The look on the pilots face when I handed him back the flight can and put the inop placard on the auto pilot indicator and pulled and collared the Ap circuit breakers..... Priceless
and the flight left on time
By way of explanation to non-pilot/maintenance readers, the pilot in command does have the right to decide whether equipment is working to his satisfaction. It isn't out of line for him to demand that a piece of equipment he is supposed to use works perfectly, even if the broken portion isn't core to the function of the equipment.
The thing is, for this particular company, the autopilot itself was not a required item for flight, just a nice-to-have item. So an unnecessary light on the autopilot was really not required. The pilot was, by being obstreperous, arguing that the light was a safety concern. And yes, I can see how having the wrong pilot indicated as the one who had engaged the autopilot could cause a problem. Transport Canada or the FAA could certainly (and have many times) asked for entire systems to be replaced because of malfunctions in unnecessary components. In fact, had the FAA been looking over the shoulders of the pilot and mechanic, they would probably have asked for exactly what the mechanic eventually did.
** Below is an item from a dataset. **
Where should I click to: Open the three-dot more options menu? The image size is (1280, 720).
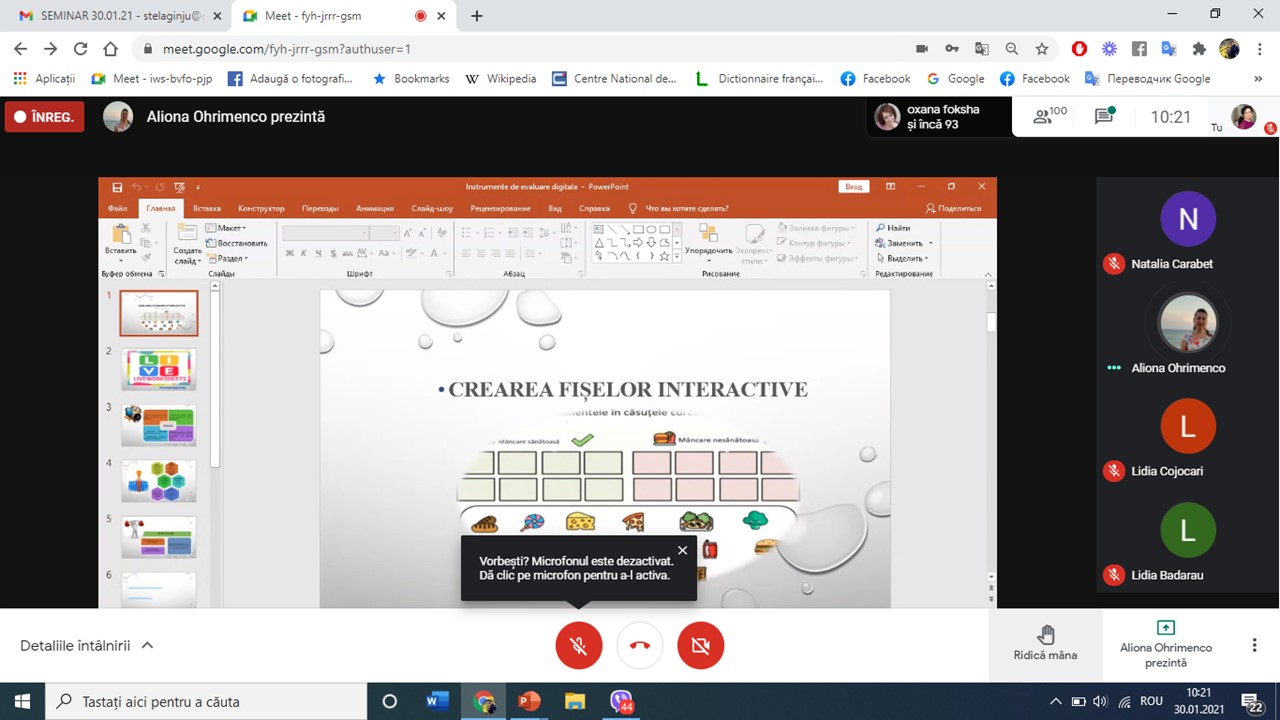click(1254, 645)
The mechanic gave the pilot every opportunity to see that he would be better off accepting the airplane with the faulty light, but the pilot wouldn't take it. So the mechanic solved his problem. Safely, legally, expeditiously and hilariously the mechanic solved it. Disabling and placarding a faulty but not required system is absolutely by-the-book. No one can touch the mechanic for doing that. And now the pilot isn't allowed to use that system. So as punishment for being a jerk, the pilot now has to hand fly the airplane all day. Brilliant.
Of course, most likely he'll just have the co-pilot hand fly it, and be a jerk to him or her, too.
While I'm linking to other people's blogs, Julien at Making Time for Flying has posted some pictures that perfectly illustrate tow bars and the flat spot I was fearing from the unauthorized tow my airplane received a few posts ago. It's not an uncommon sight if a pilot has accidentally landed with the brakes on or locked up the brakes, but the title of Julien's blog post gives away what caused that pilot to lock the brakes. I'm always amused by the various creatures people manage to hit with their airplanes, around the world.
When my husband went for his private checkride, he and the examiner discovered that though one set of paperwork showed that the ELT (on our one-year old airplane)had been checked, it actually had not been. She told him he could fly home (he was at another airport), but she'd have the FAA there to meet him; he could have it checked and documented; or he could find an AMP to help him remove and placard it inop (he couldn't b/c he was not a certificated pilot yet). After several hours, he finally succeeded in finding an AMP who would help. So instead of flying with an ELT that may or may not work, he flew without one. Technically correct... but makes you wonder.
That's awesome. There are precious few jerk pilots where I work (and I suspect in general), but every one of them need this to happen to them.
Oh, and obstreperous? One of my favorite words, right behind vituperative.